▶ **ZITIERTER ABSCHNITT**:
◇ ◇ ◇ ◇ ◇ ◇ ◇

ORF-Korrespondent Tim Cupal aus Brüssel

Welches Ergebnis müssen die Fahnder vorweisen, damit die Terrorwarnung aufgehoben wird? Tim Cupal berichtet.

Anklage gegen Verdächtigen erhoben

Ein belgischer Anti-Terror-Richter erhob unterdessen am Montag Anklage gegen einen am Vortag festgenommenen Verdächtigen wegen der Anschläge von Paris. Das teilte das Büro des Generalstaatsanwalts am Montagabend in Brüssel mit. Die 15 gemeinsam mit dem Mann Festgenommenen seien wieder auf freien Fuß gesetzt worden.

◇ ◇ ◇ ◇ ◇ ◇ ◇

▶ **AUFGABEN IM ÜBERBLICK**:
a) Beantworte anhand des Berichts über die Anklage in Brüssel die folgenden Fragen:
(i) Welcher ORF-Korrespondent berichtet aus Brüssel?
(ii) An welchem Tag erhob der belgische Anti-Terror-Richter Anklage?
(iii) Wie viele gemeinsam mit dem Verdächtigen Festgenommene wurden wieder auf freien Fuß gesetzt?
b) Schreibe eine Fortsetzung des Berichts über die Anklage in Brüssel, die an seinen letzten Satz anschließt.
Die Einträge stehen in keinem Zusammenhang mit dem Bericht über die Anklage in Brüssel.

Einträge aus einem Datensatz

◇ ◇ ◇ ◇ ◇ ◇ ◇

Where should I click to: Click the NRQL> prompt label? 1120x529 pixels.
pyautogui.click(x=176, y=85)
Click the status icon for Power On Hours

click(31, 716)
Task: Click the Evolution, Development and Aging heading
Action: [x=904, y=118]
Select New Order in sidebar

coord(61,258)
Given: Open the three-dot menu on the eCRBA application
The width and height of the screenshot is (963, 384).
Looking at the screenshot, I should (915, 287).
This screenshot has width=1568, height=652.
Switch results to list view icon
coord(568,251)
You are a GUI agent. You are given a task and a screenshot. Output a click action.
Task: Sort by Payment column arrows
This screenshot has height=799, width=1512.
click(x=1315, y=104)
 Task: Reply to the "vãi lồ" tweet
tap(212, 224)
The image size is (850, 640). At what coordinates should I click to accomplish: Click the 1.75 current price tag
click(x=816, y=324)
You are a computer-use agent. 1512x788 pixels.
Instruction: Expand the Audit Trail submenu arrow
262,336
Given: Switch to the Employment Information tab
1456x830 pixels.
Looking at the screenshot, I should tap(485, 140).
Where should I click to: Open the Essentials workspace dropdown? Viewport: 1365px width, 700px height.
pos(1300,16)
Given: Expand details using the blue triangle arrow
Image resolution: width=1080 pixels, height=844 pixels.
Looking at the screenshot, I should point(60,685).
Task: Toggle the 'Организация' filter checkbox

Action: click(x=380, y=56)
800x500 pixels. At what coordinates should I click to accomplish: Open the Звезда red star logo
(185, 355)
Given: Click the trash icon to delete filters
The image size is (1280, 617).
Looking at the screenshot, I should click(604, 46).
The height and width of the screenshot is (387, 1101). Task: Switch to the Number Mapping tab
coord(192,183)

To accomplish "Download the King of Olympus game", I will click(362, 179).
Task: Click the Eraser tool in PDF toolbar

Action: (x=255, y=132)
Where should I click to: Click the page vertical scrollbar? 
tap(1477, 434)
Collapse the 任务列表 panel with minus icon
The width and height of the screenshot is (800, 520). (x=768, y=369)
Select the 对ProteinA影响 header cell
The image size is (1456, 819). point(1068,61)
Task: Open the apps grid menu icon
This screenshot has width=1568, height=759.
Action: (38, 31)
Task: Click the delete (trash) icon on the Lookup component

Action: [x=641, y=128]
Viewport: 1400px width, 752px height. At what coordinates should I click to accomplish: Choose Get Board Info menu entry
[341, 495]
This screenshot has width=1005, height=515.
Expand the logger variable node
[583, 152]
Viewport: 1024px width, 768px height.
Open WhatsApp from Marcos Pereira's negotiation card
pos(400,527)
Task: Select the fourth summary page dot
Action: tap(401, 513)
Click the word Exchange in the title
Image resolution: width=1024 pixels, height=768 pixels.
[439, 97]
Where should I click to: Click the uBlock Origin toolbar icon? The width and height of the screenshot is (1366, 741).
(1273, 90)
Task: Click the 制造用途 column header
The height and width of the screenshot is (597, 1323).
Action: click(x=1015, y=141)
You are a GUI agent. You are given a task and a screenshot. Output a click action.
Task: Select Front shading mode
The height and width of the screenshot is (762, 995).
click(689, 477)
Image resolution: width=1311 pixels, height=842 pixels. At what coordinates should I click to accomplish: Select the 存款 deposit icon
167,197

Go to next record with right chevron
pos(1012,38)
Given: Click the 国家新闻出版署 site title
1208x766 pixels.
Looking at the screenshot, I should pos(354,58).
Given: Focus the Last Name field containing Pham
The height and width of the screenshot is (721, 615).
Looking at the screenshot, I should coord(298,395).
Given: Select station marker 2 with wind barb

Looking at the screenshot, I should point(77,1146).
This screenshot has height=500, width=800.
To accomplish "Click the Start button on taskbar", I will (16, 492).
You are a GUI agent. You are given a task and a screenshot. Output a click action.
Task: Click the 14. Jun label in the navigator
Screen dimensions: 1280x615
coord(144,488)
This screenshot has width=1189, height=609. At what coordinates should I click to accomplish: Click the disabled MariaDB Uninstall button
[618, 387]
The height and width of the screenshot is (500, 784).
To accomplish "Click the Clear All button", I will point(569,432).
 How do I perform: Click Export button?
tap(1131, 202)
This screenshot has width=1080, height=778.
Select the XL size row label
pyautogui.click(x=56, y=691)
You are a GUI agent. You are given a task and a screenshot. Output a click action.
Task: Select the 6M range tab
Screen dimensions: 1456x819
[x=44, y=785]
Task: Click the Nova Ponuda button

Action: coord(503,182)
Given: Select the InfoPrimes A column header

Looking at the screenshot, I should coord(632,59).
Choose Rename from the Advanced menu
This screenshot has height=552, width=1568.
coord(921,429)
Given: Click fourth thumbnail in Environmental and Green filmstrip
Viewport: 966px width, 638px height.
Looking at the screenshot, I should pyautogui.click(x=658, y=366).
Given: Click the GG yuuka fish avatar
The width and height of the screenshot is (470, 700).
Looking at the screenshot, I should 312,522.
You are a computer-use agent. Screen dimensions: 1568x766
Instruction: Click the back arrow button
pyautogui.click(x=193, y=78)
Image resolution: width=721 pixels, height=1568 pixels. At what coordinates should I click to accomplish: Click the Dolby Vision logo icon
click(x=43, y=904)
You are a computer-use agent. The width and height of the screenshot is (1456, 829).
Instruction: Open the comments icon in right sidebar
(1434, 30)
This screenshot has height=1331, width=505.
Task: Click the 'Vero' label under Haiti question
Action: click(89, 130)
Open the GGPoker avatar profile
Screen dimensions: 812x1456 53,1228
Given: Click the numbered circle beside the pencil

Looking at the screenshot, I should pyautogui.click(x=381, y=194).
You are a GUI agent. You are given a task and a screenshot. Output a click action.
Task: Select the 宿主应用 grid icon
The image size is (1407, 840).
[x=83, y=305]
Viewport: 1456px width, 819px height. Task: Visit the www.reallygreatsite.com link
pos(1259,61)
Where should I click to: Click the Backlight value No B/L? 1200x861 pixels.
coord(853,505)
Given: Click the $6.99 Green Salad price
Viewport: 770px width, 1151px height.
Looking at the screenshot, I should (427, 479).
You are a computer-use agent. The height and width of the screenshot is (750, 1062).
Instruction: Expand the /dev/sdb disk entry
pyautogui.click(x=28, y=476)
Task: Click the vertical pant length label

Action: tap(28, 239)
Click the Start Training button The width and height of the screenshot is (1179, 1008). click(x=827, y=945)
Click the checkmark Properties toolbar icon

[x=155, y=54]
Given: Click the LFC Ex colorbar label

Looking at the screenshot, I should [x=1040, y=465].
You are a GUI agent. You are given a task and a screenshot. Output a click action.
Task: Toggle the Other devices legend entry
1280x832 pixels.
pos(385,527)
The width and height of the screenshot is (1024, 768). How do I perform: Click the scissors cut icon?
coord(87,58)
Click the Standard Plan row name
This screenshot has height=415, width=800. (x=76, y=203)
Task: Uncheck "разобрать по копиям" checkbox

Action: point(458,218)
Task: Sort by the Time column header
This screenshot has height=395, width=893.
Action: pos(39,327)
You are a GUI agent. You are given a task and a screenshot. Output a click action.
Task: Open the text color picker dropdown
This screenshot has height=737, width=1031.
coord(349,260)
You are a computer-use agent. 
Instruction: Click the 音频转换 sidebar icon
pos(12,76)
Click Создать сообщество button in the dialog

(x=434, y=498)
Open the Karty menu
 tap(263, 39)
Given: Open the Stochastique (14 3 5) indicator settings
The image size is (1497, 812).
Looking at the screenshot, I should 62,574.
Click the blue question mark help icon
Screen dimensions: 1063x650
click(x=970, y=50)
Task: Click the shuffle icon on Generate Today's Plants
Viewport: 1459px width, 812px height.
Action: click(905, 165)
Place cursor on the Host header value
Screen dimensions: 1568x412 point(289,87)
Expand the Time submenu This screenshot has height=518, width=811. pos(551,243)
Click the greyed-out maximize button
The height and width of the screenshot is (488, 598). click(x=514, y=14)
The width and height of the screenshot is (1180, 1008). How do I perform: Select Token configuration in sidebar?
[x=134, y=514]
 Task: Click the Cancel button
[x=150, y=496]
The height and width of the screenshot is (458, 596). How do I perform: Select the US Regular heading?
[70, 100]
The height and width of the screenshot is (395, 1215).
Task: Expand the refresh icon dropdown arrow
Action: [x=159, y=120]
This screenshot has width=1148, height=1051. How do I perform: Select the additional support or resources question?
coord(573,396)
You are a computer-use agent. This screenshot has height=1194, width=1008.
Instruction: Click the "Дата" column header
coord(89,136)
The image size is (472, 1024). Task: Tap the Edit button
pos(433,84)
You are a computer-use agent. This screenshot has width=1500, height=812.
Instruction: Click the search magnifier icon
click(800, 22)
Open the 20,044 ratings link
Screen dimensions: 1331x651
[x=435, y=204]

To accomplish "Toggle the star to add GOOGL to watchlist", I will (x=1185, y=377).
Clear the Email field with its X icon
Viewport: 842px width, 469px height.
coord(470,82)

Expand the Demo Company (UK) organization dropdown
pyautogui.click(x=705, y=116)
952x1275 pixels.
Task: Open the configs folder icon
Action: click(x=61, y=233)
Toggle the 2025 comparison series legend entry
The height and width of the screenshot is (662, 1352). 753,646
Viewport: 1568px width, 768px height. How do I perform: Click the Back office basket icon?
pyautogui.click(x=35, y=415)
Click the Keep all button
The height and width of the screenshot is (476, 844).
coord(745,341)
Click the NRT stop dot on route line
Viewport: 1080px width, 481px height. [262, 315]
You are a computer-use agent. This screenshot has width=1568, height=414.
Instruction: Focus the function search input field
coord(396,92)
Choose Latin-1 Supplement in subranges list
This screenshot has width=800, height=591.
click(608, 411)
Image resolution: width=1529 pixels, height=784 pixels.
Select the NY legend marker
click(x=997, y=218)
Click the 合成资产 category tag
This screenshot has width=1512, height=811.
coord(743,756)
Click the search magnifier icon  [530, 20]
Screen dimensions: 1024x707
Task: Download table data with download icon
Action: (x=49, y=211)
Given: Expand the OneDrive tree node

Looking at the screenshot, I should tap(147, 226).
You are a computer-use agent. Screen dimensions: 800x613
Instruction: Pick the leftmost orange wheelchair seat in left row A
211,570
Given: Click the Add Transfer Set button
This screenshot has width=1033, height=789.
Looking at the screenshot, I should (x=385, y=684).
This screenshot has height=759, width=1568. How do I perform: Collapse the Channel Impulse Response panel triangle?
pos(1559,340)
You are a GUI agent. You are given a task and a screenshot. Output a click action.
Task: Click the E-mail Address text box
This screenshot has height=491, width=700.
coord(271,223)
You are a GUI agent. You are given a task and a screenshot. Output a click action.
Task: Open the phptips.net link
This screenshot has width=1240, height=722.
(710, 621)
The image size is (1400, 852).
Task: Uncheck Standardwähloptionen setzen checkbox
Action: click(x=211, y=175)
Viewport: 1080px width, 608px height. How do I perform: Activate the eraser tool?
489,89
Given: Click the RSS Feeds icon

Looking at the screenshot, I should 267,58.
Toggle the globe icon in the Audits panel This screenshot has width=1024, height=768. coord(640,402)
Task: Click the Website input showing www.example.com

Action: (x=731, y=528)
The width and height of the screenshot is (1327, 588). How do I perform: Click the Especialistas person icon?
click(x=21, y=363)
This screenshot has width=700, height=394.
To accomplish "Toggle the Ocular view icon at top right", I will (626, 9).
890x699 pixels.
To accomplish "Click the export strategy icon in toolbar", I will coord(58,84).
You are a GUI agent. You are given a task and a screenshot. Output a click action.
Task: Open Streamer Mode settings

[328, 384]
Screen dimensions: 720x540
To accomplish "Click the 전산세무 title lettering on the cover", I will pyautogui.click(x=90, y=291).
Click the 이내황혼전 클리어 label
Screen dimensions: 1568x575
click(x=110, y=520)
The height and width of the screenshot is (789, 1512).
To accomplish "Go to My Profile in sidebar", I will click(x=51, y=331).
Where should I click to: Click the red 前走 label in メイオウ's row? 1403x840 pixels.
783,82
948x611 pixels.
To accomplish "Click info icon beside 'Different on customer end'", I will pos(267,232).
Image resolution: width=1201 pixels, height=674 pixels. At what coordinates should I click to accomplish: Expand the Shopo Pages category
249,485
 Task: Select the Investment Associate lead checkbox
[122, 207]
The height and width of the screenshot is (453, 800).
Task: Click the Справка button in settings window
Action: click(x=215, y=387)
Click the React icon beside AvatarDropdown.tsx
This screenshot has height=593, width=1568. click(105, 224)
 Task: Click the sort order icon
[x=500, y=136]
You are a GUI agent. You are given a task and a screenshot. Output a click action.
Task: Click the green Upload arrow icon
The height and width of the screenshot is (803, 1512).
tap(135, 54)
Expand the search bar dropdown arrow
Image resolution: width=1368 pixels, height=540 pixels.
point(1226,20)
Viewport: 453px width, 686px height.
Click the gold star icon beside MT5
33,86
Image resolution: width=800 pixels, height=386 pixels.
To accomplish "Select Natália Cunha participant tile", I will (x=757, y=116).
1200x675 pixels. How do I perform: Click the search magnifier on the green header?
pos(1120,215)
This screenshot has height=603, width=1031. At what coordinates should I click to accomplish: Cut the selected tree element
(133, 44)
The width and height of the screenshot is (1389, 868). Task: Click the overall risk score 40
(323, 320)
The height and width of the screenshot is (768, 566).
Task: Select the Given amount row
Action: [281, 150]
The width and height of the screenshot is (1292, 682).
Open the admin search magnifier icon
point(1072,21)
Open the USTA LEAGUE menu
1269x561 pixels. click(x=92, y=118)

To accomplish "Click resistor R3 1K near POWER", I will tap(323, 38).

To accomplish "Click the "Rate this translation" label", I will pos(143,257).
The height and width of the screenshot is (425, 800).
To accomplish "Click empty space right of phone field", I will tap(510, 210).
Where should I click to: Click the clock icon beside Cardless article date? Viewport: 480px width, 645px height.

◇ ◇ ◇ ◇ ◇ ◇ ◇

▶ **ANTWORTEN**:
a)
(i) Tim Cupal
(ii) Am Montag
(iii) 15

b)
Soldat vor dem Gebaude der Europäischen Kommission

APA/EPA/Olivier Hoslet

Ein Soldat vor dem Hauptquartier der EU-Kommission

Bei Anti-Terror-Razzien hatte die belgische Polizei am Sonntag 16 Menschen festgenommen, am Montag weitere fünf. Von diesen blieben drei weiter in Gewahrsam, teilte die Generalstaatsanwaltschaft mit. Die Festnahmen führten nicht zur Verhaftung des seit den Anschlägen von Paris am 13. November dringend gesuchten 26-jährigen Salah Abdeslam, wie die Staatsanwaltschaft zuvor mitgeteilt hatte. Der Franzose Abdeslam lebte in Belgien. Bei der Anschlagsserie hatten islamistische Attentäter 130 Menschen getötet.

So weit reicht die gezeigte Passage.